The spokesman for the Joint Operation Command in Iraq, Brigadier General Yahya Rasool, told the Associated Press that six soldiers suffered “breathing problems” from the attack.
The victims are now being treated at a field clinic, the spokesman added. An investigation has been launched to determine what type of gas was used.
Meanwhile, security sources told the AhlulBayt News Agency that missiles were loaded with chlorine and were fired at the al-Abar neighborhood.
This is the second time in as much days that IS terrorists have used chemical weapons in an effort to stop government troops’ advance on the old city.
“The Daesh terrorist gangs tried to block the advance of our forces by using shells filled with toxic chemical material, but the effect was limited,” Iraq’s Joint Operations Command said in a statement, referring to Saturday’s incident on their Facebook page.
The statement added that the attack on Saturday did not cause any deaths, only “limited injuries” to an unspecified number of troops who were immediately treated after being evacuated from the area.
Officers in Iraq’s Federal Police told Reuters that the chemical weapons agents were fired from the Urouba and Bab Jadid districts on Saturday.
Some 400,000 people are trapped in the area controlled by extremists, as Iraqi forces make slow progress in liberating the rest of the city from the jihadists.
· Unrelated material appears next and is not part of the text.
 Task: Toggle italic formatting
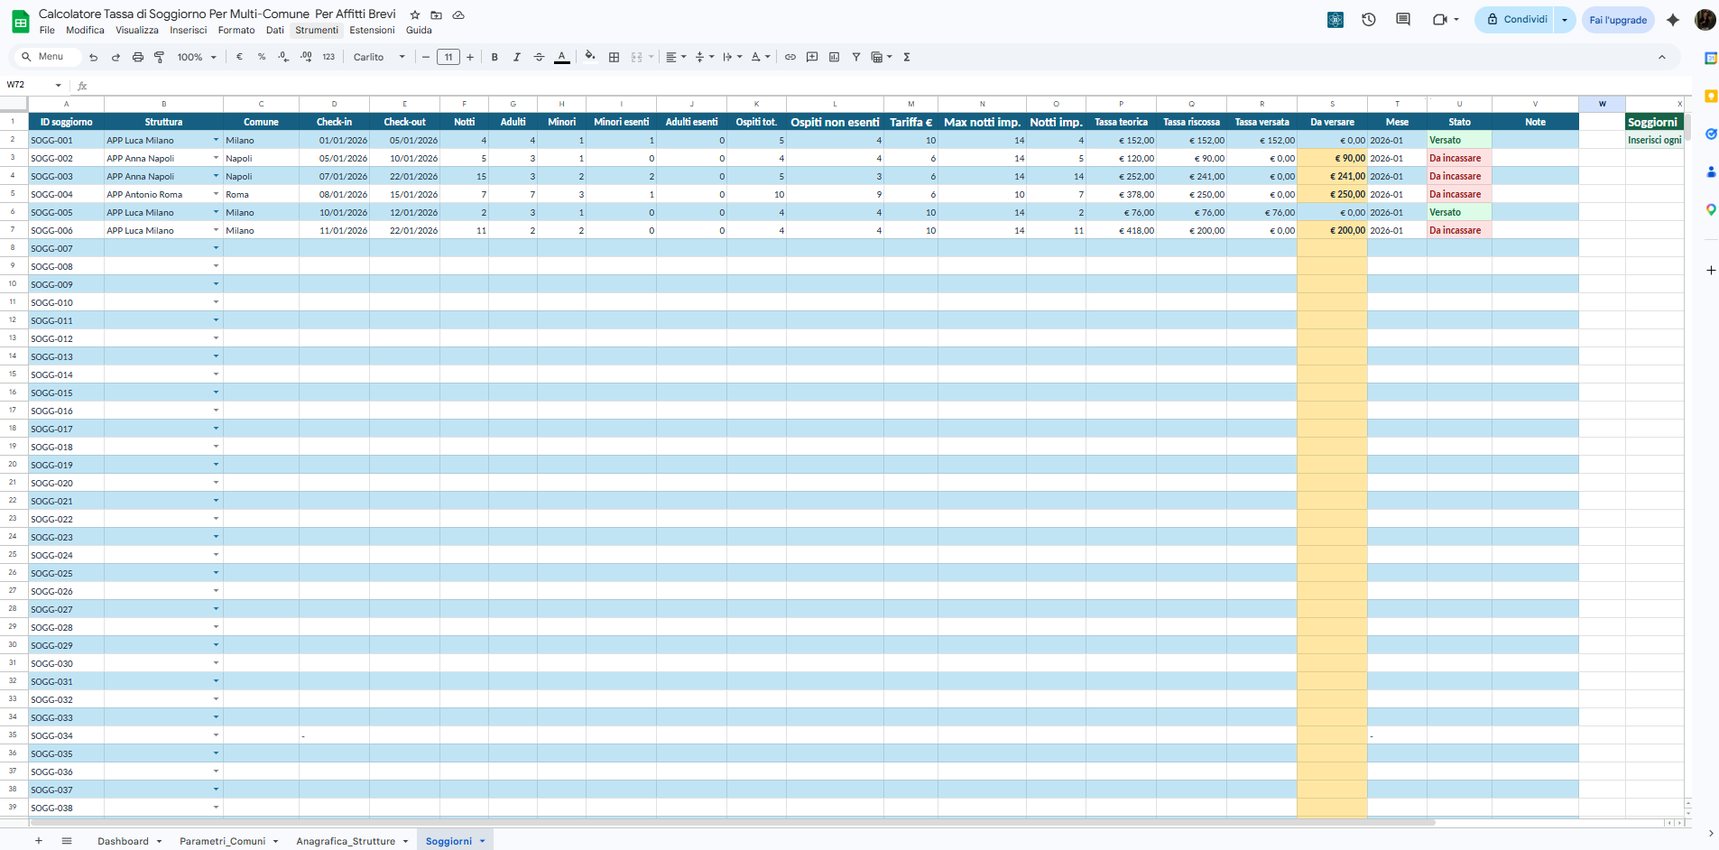pyautogui.click(x=517, y=57)
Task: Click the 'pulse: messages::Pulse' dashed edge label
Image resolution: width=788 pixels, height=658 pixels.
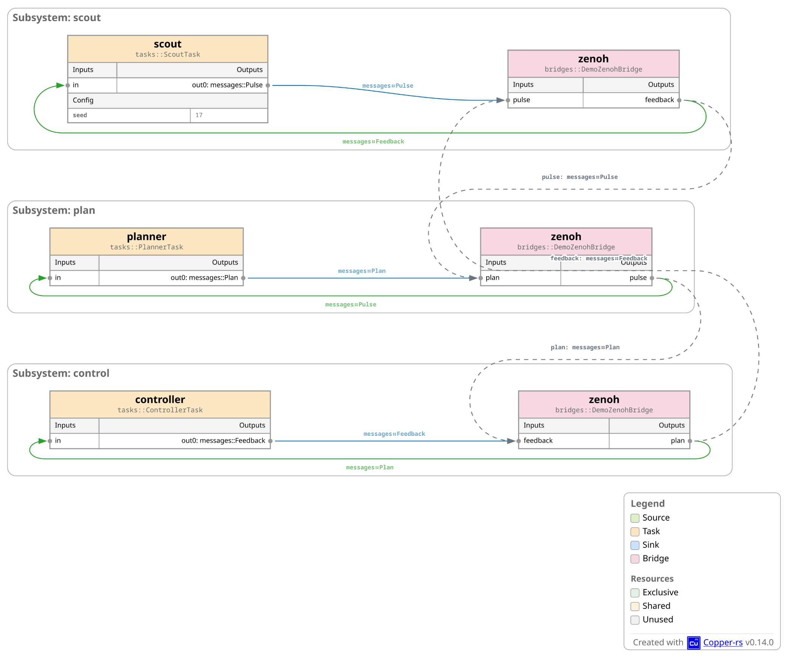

The initial operation to liberate Iraq’s second largest city began exactly six months ago on October 16.
After securing the eastern part of the megapolis earlier this year, fighting in heavily populated west Mosul was expected to turn into a tough challenge for Iraqi forces due to the city’s narrow alleyways and streets which does not allow for armored vehicles and tanks to go through.
While coalition forces have been reporting on their military advances, civilian casualties have been piling up – both at the hands of terrorists and sometimes as a result of indiscriminate shelling by the US-led coalition.
International human rights groups, as well as the Russian Foreign Ministry have warned that the humanitarian plight in war-torn Mosul has “escalated to the limit.” Iraq’s president has described it as a “full-on catastrophe.”